Balıkesir University () is a public university in Balıkesir, Turkey. It was established in 1992.

History
The roots of Balikesir University date back to Karesi Teacher Training School, which was established in 1910. Balikesir State Engineering Academy, Balikesir Management and Tourism Vocational School and Balikesir Vocational School started educational facilities in 1975-1976 and this marked an important step for the establishment of the university. These establishments changed their names and status and they were made to continue their educational facilities under the name of Uludag University in 1982 with the decree law numbered 41. Necati Education Institute became a four-year “High Teacher Training School” in 1981 and then in 1982, this institution was renamed Necatibey Education Faculty.

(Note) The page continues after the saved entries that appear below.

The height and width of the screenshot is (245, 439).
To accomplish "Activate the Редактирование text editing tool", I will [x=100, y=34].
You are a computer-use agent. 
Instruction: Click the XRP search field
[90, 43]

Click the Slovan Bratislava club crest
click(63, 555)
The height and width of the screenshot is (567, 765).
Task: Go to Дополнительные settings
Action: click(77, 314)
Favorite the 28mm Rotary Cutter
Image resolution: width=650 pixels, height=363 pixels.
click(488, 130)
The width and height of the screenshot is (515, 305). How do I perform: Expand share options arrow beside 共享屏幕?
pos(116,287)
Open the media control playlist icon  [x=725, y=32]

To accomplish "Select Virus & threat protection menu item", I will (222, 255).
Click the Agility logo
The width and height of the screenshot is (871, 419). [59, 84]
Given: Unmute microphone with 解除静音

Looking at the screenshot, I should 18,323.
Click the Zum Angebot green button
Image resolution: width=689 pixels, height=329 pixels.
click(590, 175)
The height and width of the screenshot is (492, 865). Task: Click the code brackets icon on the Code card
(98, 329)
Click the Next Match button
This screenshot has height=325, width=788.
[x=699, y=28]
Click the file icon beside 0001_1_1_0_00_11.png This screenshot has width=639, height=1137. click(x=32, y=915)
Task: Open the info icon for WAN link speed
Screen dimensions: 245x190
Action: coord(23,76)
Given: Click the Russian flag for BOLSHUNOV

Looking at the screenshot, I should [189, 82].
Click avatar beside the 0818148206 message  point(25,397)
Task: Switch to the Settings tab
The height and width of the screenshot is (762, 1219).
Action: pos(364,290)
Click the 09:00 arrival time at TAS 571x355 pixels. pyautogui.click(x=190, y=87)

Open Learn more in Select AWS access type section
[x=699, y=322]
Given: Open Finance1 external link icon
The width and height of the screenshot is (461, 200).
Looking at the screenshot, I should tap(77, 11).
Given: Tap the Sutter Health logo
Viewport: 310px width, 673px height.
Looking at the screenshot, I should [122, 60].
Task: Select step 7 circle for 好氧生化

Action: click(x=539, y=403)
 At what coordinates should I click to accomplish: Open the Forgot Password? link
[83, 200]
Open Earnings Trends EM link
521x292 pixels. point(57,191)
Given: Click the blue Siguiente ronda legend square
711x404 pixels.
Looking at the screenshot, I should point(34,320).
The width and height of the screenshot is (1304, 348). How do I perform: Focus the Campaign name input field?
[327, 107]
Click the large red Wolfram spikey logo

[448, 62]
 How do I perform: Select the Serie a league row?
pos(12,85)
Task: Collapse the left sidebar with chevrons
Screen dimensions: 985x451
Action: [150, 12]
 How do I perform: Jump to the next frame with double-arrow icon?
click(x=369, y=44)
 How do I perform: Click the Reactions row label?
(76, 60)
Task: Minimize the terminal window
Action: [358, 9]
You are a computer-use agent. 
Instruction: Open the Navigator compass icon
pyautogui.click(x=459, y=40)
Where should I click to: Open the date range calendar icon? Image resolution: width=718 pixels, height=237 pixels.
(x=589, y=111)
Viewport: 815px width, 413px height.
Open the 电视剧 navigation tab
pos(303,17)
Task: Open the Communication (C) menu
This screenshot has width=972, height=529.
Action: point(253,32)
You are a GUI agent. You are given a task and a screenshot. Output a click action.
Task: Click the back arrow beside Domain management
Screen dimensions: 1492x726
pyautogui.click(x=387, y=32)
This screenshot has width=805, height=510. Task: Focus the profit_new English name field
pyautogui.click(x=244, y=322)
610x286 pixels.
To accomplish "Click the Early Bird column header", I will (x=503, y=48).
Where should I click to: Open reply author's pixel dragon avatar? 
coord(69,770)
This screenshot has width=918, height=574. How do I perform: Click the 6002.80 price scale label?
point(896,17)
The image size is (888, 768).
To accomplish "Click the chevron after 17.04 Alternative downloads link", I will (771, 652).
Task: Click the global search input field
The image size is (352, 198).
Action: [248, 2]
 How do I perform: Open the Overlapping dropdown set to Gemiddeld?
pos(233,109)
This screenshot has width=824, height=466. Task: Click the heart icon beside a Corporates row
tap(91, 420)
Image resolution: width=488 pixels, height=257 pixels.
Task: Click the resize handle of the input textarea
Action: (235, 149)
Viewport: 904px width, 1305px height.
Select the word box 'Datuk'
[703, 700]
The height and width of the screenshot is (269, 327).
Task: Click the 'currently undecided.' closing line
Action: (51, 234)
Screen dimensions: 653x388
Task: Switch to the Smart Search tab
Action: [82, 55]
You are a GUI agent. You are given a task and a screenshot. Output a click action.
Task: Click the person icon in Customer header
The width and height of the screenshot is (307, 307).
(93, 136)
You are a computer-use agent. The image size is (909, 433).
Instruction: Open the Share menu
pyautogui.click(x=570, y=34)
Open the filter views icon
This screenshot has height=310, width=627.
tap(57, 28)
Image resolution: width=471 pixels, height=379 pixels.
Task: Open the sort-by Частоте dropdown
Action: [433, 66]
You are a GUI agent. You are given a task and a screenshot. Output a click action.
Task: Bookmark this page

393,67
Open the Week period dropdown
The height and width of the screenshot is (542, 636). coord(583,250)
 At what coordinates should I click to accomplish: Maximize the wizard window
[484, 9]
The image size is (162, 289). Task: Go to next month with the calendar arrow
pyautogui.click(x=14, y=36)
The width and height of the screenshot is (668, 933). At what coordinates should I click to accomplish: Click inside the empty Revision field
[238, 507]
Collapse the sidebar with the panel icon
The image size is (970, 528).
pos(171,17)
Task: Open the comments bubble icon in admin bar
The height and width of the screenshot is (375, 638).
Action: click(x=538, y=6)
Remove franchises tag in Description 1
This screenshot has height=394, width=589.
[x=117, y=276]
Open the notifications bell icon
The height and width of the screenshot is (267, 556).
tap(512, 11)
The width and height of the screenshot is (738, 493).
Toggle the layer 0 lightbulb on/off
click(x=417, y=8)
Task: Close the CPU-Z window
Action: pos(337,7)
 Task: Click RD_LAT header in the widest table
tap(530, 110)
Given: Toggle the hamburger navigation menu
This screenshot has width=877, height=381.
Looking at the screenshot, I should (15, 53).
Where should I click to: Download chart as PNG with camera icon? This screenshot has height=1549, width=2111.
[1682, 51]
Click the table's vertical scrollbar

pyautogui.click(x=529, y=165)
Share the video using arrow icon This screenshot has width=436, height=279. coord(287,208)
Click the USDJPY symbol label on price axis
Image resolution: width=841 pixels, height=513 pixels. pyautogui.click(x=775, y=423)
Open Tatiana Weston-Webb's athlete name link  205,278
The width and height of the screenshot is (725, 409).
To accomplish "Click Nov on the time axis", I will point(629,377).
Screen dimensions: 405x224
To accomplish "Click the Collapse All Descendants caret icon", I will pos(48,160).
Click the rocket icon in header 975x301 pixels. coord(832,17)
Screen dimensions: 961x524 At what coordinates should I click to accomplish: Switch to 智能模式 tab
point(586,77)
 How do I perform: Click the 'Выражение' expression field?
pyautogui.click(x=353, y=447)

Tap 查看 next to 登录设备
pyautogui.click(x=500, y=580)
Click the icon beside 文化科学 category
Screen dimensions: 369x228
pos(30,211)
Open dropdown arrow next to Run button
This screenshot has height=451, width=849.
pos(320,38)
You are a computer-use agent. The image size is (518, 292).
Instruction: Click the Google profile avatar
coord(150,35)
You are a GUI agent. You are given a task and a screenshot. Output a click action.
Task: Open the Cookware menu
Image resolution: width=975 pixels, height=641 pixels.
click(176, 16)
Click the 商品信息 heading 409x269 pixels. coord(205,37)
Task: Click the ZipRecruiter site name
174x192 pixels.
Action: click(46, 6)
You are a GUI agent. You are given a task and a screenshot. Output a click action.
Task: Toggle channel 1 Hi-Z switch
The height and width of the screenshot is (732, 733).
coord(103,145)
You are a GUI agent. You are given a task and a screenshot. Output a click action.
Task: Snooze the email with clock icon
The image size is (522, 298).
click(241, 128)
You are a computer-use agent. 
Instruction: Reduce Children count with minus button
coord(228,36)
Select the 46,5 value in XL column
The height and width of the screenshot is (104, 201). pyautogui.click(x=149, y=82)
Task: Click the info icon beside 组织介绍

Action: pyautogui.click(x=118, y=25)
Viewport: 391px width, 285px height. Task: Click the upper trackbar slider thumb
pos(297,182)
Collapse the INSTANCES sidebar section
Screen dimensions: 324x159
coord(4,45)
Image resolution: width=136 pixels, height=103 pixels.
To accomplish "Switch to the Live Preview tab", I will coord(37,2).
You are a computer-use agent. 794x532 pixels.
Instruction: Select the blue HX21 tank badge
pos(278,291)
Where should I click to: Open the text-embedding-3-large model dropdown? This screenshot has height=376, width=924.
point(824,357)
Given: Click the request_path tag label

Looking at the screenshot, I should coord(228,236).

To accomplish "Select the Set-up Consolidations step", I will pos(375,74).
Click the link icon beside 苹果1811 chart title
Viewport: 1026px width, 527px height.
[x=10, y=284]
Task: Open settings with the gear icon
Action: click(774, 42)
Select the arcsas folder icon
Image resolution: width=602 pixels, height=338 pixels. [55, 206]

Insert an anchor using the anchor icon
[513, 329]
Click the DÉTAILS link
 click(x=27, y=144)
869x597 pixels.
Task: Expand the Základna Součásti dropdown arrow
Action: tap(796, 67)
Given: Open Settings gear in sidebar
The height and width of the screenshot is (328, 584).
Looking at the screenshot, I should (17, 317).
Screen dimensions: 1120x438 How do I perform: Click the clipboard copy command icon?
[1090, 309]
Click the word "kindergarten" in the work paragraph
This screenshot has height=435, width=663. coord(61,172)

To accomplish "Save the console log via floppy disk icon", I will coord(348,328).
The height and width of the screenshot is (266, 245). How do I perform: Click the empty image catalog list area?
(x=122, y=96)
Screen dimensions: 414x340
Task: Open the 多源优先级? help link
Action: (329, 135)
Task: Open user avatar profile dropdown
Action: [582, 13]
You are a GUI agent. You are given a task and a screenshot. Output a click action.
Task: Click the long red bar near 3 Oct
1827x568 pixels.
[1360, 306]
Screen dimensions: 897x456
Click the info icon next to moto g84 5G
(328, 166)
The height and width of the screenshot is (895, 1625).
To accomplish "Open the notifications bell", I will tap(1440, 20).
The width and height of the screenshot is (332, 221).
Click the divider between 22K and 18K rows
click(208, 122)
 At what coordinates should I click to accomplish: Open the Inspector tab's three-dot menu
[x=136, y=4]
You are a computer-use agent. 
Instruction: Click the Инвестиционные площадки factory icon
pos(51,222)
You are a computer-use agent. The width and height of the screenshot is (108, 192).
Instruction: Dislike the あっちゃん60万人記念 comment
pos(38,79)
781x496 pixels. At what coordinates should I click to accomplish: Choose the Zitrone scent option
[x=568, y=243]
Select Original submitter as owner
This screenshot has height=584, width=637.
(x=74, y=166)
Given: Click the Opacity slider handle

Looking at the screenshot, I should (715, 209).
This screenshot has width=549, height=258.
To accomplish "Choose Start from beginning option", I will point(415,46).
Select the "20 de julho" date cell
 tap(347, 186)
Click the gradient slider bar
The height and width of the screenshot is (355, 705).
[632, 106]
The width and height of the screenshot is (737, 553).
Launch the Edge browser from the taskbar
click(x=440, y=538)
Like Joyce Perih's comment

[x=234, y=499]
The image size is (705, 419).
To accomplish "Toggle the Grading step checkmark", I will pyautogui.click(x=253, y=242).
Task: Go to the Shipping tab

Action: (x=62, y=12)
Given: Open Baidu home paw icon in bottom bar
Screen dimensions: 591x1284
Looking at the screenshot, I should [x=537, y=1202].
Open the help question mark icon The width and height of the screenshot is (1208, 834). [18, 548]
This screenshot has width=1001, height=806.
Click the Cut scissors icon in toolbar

In the same way, the name of Balikesir Business Administration and Hotel Management Vocational School was changed as Balikesir School of Tourism and Hotel Management and the name of two–year Balikesir Vocational School remained the same. These institutions, which operated under the name of Uludağ University for ten years, have established a firm infrastructure for Balikesir University through a healthy and stable development. Balikesir University was established in accordance with the law dated 11 June 1992, numbered 3837 published in official journal numbered 21281. Since January 1, 1993, Balikesir University has maintained its activities.

After the legal establishment of Bandırma Onyedi Eylül University in 2015, the Faculties of Economics and Administrative Sciences, Maritime Studies, Health Sciences in Bandırma, the Gönen Geothermic Institute and the vocational schools in Bandırma, Erdek, Manyas and Gönen were transferred from Balıkesir University to the Bandırma 17 Eylül University.

Campuses

Çağış Campus
The units listed below are on the main Çağış Campus on the outskirts of the city. Buses and minibuses provide regular services to Çağış Campus from the city center between the hours 07:00 and 23:00.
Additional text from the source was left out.